ACTIVITY:
Using the material that follows, work out how many lines include the word "agent". Your answer should be that number only.

======== INPUT DATA ========

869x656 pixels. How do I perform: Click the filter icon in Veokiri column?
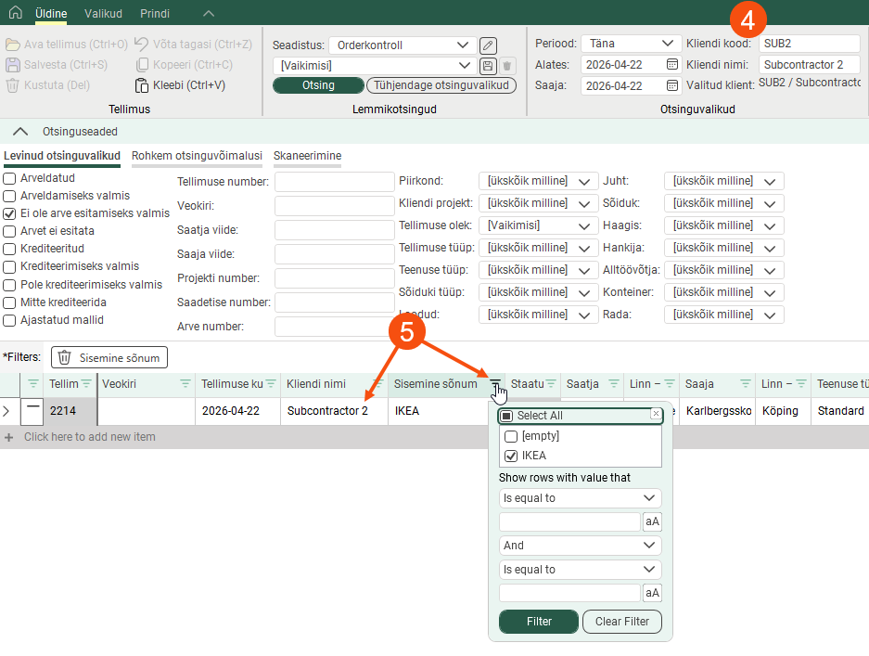pos(185,384)
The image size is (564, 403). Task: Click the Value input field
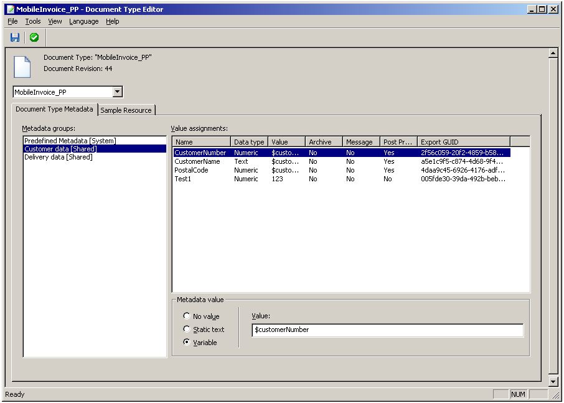[x=387, y=330]
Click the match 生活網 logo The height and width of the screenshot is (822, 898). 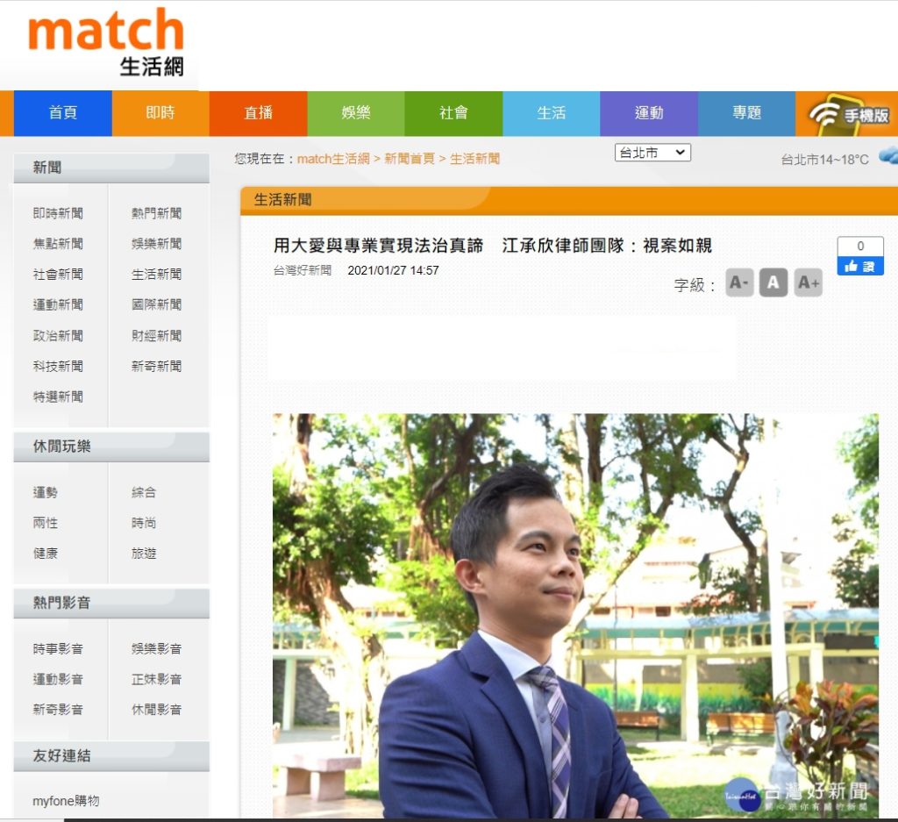(106, 42)
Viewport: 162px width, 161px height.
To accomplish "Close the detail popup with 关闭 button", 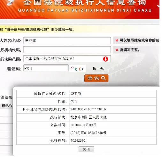I will click(x=86, y=149).

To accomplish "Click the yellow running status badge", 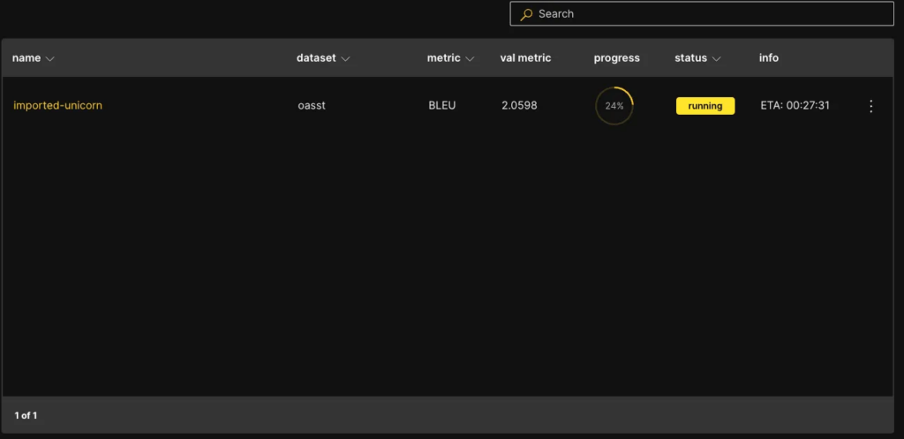I will coord(704,106).
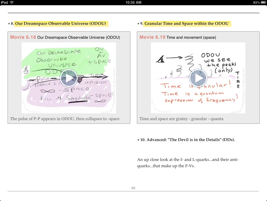Screen dimensions: 267x201
Task: Expand the Movie 6.18 video to fullscreen
Action: 69,78
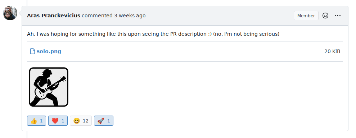The width and height of the screenshot is (356, 138).
Task: Toggle the laughing face reaction
Action: (x=81, y=121)
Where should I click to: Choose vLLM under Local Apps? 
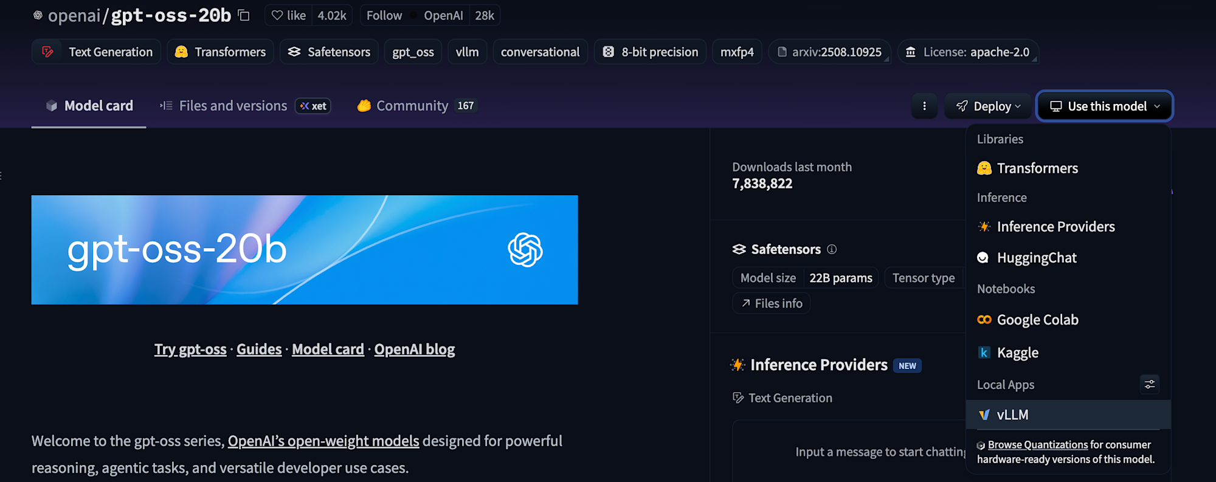1012,415
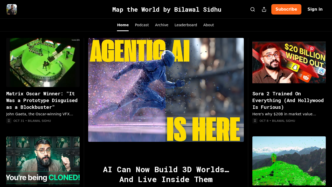
Task: Open the Archive section
Action: (161, 25)
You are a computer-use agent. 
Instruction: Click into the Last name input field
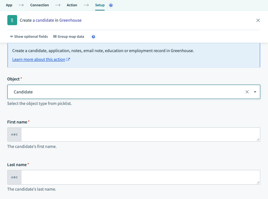[140, 177]
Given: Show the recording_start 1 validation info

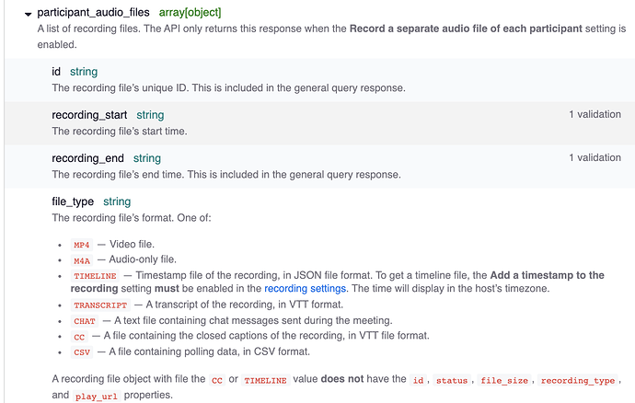Looking at the screenshot, I should (x=595, y=114).
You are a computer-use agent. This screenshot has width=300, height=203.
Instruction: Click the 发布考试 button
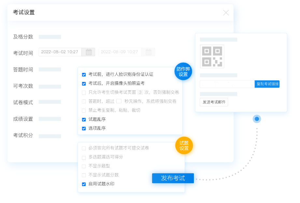pyautogui.click(x=173, y=178)

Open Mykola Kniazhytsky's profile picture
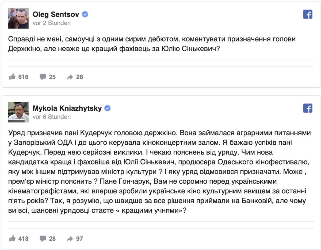coord(18,112)

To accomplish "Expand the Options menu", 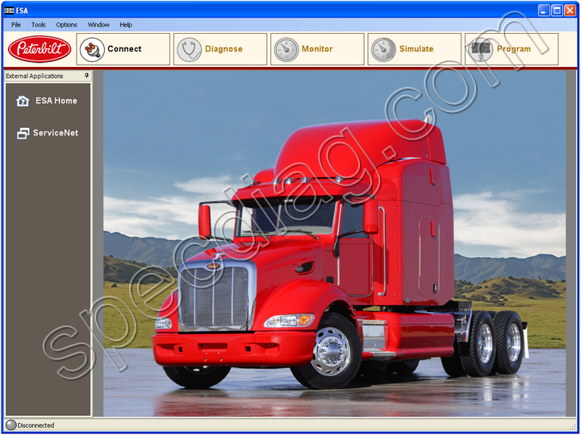I will 66,25.
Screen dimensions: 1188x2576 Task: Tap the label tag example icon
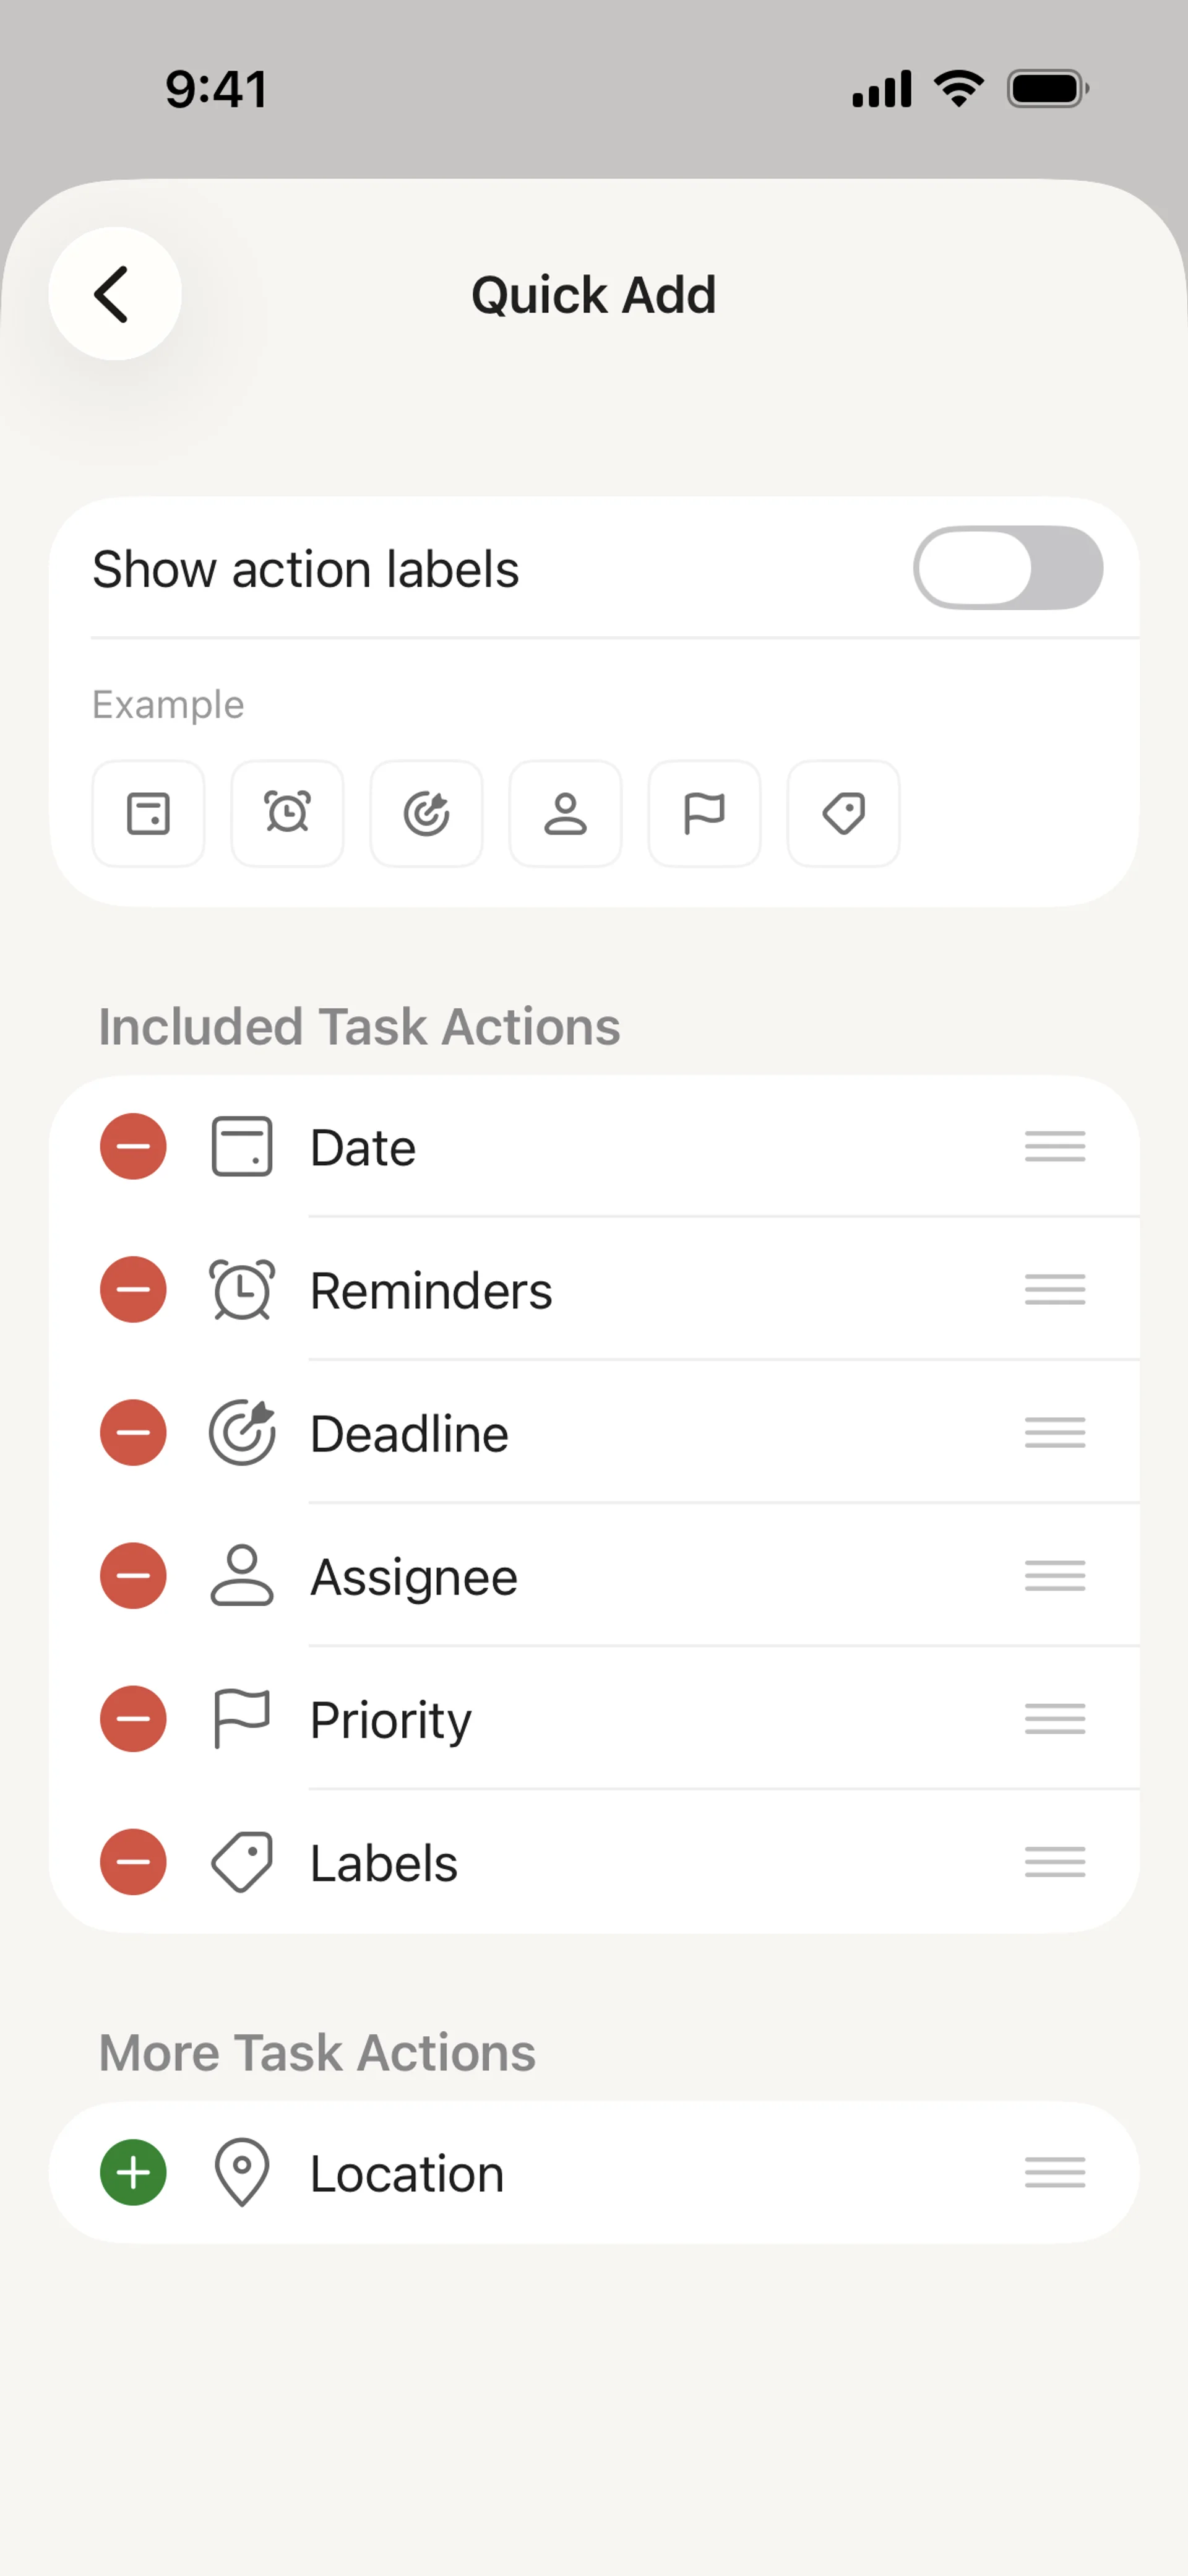click(x=843, y=813)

========

RESULT:
2